History

A Record of Honor

Yale undergraduates and alumni have a record of service to their country that originated with the founding of the Republic and continues to this day. Captain Nathan Hale of the Class of 1773 was captured by the British and executed in September of 1776. He died, by the most famous account, with the words: “I only regret that I have but one life to lose for my country.” This first great military hero of the American Revolution is honored with a landmark statue on the Old Campus.

Since Hale’s day, Yale College men – and, since 1969, women- have continued to make their mark upon the nation, many through military service. Large numbers of them began their service through ROTC and other programs while studying at Yale. Prior to the United States’ entry into World War I, a group of Yale students were themselves instrumental in founding what would eventually develop into today’s Naval Air Reserve. One of them, David Ingalls, ’20, went on to become the first air ace in naval aviation history and is now remembered at Yale as the namesake of the Ingalls Rink, home of Yale’s hockey teams. Another member of that group, Robert Lovett, ’18, served in later years as Secretary of Defense; in his honor, Yale created a major endowed, senior faculty chair, the Robert A. Lovett Professorship of Military and Naval History, in the Department of History.

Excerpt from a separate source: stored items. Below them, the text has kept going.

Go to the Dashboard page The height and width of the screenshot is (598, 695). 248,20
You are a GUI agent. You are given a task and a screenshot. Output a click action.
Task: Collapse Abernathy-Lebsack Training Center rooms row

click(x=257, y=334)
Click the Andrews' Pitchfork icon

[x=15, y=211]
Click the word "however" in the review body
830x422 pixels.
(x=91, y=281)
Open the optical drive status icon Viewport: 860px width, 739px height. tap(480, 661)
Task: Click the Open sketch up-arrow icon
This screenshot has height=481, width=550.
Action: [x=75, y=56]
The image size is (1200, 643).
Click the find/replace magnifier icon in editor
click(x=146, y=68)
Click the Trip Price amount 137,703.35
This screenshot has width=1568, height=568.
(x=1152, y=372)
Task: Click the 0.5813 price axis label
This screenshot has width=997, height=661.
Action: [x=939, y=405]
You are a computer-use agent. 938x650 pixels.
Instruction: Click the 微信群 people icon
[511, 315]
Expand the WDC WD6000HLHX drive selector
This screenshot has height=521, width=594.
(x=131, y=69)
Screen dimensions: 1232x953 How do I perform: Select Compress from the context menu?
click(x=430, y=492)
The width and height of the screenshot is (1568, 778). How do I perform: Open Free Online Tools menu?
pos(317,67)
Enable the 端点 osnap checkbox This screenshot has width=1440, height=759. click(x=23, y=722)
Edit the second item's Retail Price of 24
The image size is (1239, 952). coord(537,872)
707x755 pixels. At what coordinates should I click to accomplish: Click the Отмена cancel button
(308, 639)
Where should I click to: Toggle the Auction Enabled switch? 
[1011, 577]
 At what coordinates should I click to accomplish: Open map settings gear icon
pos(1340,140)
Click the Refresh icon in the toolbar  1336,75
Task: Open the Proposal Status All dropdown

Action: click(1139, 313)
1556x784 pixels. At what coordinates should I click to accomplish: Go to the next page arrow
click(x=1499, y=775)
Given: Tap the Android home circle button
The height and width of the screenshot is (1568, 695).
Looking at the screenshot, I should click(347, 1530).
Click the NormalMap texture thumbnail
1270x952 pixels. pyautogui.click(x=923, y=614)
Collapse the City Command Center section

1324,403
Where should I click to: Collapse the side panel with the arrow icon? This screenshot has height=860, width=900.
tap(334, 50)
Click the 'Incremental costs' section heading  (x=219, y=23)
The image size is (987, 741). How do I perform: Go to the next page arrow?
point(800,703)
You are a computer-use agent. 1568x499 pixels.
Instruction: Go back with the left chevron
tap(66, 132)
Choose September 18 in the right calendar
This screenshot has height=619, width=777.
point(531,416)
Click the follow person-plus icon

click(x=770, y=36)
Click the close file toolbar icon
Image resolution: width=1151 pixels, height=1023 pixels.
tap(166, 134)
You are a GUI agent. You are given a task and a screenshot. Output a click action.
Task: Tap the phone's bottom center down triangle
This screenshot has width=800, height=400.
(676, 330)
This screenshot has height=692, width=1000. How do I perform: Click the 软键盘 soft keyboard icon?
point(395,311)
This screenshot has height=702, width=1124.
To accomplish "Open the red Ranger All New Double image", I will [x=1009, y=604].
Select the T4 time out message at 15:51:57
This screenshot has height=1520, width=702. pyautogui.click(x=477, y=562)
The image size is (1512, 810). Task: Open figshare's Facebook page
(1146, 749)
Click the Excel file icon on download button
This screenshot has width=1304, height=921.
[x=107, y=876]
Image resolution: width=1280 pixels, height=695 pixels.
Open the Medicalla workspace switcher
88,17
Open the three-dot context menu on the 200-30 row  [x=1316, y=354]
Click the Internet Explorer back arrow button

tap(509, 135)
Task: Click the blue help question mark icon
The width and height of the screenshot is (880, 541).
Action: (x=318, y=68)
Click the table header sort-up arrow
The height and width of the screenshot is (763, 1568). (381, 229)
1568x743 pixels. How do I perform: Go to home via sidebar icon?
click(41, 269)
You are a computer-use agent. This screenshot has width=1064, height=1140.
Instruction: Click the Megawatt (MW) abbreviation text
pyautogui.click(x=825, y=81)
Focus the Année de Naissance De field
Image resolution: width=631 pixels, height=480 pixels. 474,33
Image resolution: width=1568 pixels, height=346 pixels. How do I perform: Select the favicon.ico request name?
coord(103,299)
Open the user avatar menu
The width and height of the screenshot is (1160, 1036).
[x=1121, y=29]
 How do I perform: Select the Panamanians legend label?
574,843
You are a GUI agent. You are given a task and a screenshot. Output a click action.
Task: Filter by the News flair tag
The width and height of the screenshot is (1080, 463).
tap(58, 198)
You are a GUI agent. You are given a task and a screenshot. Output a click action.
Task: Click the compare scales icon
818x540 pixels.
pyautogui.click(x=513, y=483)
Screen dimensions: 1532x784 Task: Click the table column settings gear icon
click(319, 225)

Time and again when called upon by their country, Yale graduates have served in the armed forces in disproportionately large numbers, when compared to the alumni and student bodies of other universities. Many have held leadership positions at the highest ranks, and some have used their military experience to benefit society in other ways, holding important posts in business, government, and education.

Others have given their lives in pursuing their duty. Yale honors them in perpetuity with the inscription of their names, classes, and records of service in the rotunda of Woolsey Hall, the University’s largest auditorium, and with the World War I Memorial in the Hewitt Quadrangle.